Seria difícil fazer melhor do que
este Governo para aumentar o desemprego. Com as alterações ao Código do Trabalho que entraram ontem em
vigor, facilitam-se e embaratecem-se os despedimentos, aumenta-se o tempo de
trabalho e reduz-se o tempo de descanso dos trabalhadores. Menos postos de
trabalho. Antes já tinham congelado à socapa as reformas antecipadas. Menos postos
de trabalho. E agora ainda querem os beneficiários do Rendimento Social de
Inserção a trabalhar a baixo custo em tarefas onde podiam estar trabalhadores
contratados. Menos postos de trabalho.
Será que não percebem que não é a
desregulação e a redução de direitos laborais que nos traz mais investimento,
porque em tempo de globalização económica, nesse campeonato os países de terceiro mundo estarão sempre à nossa
frente. Não percebem que o que podem poupar no congelamento das reformas
antecipadas, tendencialmente, pagarão com mais desemprego jovem e menos novos contribuintes
para a segurança social, menos renovação dos recursos humanos, e mais desgaste
pessoal de quem está no fim de carreira. Não percebem que o trabalho compulsivo
e estigmatizante no RSI tem tudo menos a ver com inserção pessoal e reabilitação
profissional dos beneficiários e, ainda por cima, elimina a necessidade de
novos postos de trabalho com enquadramento laboral digno. Não percebem ou não interessa perceber?

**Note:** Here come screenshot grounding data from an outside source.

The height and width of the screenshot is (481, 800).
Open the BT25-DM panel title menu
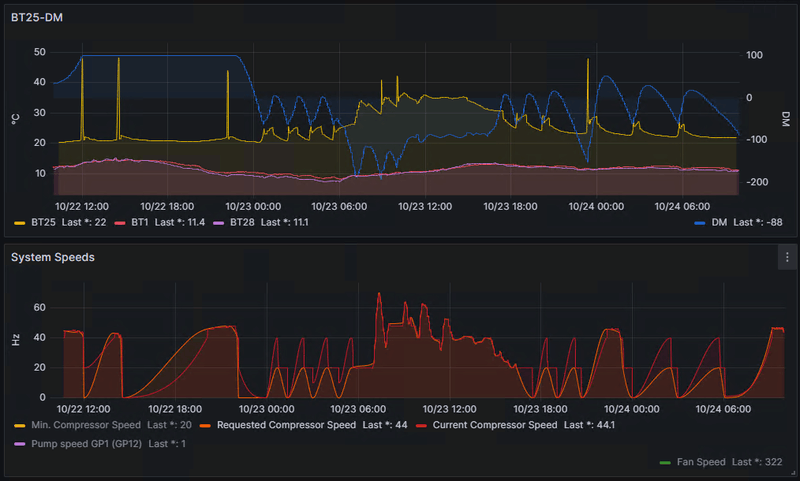[x=37, y=17]
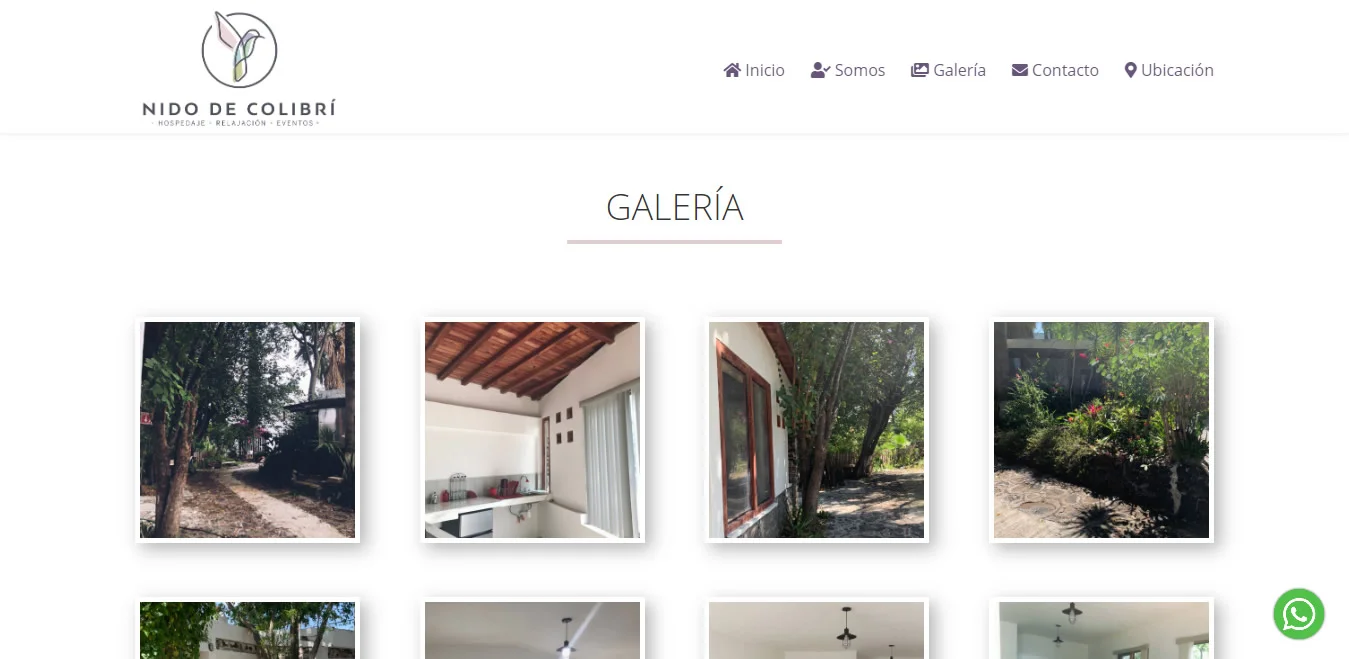The image size is (1349, 659).
Task: Click the hummingbird logo emblem
Action: (x=239, y=50)
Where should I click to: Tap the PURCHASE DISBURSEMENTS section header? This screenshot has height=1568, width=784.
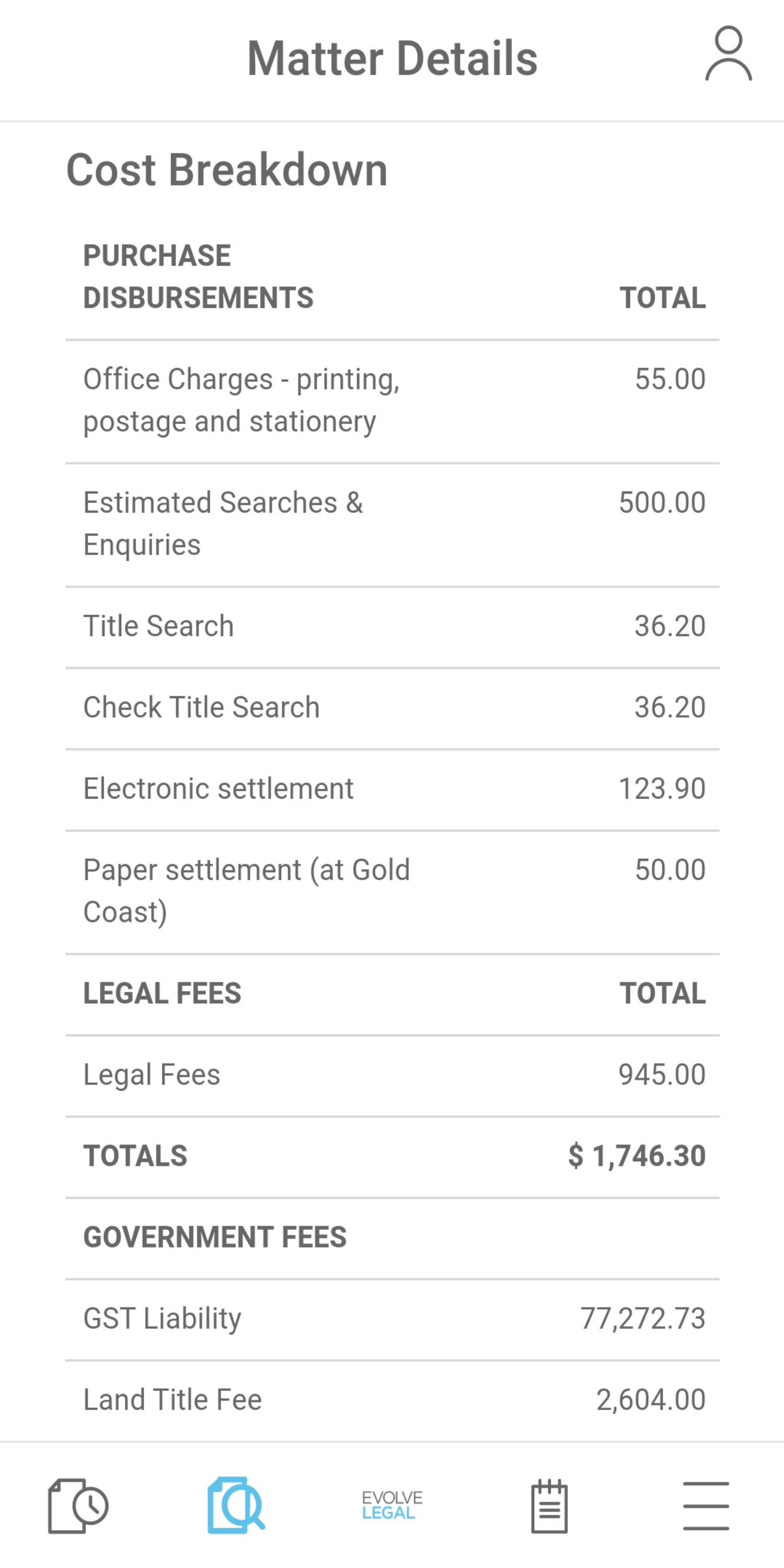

Este Governo de Direita, por mais
que proclame intenções em sentido contrário, é uma verdadeira trituradora de
empregos. Os factos são indesmentíveis. Além do objetivo assumido de
empobrecimento dos portugueses, este Governo não só aceita como incentiva
objectivamente o desemprego em Portugal. Haverá quem considere por conveniência argumentativa que são "apenas" custos inevitáveis do ajustamento, mas o que está em causa é muito mais do que isso. O que se está a fazer com esta
política de promoção do desemprego é puro dinamite social que permitirá a alguns reestruturar o nosso modelo de organização social e económica, colocando as pessoas
e as famílias em situação de total subjugação, instabilidade e insegurança. E mais
disponíveis a fazer mais por menos. Muito menos. Sempre em nome de um mito neo-liberal
a que chamam competitividade, em que os mesmos continuam a enriquecer e os
mesmos continuam cada vez mais a empobrecer e a perder direitos.